__Descripción de la tarea__
Reproduzca literalmente las líneas del listado, comenzando por la que contiene "1351x707 pixels." y continuando hasta la que contiene "Looking at the screenshot, I should [883, 561].", ambas incluidas.

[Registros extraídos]
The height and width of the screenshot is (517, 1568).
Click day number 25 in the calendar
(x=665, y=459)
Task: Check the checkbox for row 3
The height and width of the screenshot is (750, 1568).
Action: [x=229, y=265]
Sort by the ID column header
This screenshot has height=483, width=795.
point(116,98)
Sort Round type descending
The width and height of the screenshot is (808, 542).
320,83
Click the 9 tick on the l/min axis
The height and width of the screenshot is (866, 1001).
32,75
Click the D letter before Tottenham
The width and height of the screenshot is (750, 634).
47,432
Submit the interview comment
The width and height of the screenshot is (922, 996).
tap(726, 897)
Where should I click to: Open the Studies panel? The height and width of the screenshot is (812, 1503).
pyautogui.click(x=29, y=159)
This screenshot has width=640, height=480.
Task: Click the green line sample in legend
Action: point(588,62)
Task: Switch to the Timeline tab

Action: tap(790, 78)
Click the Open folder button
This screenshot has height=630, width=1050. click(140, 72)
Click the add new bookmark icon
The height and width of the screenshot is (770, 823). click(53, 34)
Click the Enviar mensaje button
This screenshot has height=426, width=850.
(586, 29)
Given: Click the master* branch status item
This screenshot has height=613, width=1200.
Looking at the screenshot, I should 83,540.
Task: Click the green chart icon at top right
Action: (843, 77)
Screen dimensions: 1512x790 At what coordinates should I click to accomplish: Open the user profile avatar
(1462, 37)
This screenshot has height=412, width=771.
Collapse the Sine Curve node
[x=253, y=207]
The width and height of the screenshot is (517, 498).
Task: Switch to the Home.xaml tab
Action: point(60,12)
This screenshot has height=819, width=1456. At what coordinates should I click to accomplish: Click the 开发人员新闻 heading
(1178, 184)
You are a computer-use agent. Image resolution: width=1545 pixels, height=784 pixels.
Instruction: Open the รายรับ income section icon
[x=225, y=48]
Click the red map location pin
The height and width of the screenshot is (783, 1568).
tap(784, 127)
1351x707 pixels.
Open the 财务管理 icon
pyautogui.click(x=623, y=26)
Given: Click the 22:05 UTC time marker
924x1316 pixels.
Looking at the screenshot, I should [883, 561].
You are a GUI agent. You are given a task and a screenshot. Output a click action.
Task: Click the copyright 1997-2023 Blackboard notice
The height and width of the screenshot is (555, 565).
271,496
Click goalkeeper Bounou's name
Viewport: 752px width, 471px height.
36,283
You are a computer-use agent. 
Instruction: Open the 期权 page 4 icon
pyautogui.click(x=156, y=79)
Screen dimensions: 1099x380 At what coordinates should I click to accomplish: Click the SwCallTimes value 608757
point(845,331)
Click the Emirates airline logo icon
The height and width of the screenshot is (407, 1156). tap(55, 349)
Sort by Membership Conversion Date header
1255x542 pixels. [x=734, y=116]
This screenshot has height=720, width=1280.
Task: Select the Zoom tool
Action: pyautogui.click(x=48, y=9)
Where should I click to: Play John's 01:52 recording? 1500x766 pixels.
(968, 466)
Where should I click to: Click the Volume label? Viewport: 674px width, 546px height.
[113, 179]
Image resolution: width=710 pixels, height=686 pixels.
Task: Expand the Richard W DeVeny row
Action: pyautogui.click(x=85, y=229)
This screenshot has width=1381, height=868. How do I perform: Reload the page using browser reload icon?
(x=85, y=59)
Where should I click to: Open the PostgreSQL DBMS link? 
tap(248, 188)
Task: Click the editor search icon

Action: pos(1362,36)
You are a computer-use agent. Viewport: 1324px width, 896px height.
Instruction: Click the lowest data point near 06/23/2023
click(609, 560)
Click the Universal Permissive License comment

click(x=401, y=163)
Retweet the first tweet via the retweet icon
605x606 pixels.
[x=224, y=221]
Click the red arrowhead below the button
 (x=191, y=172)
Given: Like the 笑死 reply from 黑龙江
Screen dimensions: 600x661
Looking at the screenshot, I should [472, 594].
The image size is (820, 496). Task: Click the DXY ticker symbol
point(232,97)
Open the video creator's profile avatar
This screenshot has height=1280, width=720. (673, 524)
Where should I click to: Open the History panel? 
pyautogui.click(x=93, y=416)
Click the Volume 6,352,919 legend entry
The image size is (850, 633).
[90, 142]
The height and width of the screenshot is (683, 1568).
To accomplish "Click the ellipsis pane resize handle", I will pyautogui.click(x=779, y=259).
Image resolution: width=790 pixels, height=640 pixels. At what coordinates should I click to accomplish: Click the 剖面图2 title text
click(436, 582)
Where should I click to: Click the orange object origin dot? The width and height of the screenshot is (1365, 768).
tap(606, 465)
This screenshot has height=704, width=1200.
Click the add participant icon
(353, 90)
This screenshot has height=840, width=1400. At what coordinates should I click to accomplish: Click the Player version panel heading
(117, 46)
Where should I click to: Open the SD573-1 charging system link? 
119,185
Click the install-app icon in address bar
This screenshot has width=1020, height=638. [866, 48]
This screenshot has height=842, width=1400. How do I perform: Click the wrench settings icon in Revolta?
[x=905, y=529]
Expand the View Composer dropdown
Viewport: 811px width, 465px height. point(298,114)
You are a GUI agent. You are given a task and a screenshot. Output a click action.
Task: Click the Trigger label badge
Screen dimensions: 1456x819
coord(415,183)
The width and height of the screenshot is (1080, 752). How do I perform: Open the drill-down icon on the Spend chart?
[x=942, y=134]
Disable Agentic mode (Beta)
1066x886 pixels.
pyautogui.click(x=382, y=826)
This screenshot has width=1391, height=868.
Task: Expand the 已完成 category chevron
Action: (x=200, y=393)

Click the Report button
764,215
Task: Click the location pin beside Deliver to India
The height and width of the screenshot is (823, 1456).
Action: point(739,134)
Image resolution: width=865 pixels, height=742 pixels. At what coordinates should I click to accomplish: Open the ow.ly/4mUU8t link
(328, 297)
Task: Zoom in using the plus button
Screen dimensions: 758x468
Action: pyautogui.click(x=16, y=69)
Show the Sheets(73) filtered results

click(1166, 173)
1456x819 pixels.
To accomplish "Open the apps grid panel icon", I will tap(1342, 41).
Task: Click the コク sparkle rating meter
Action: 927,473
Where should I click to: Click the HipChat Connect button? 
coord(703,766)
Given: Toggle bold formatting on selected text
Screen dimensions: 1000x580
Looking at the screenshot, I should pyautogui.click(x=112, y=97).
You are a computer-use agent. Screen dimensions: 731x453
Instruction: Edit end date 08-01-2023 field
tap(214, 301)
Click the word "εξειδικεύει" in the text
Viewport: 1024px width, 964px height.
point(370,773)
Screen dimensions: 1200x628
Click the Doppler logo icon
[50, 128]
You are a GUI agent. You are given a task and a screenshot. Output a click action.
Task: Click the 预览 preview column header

__Respuesta esperada__
1351x707 pixels.
Open the 财务管理 icon
pyautogui.click(x=623, y=26)
Given: Click the 22:05 UTC time marker
924x1316 pixels.
Looking at the screenshot, I should [883, 561].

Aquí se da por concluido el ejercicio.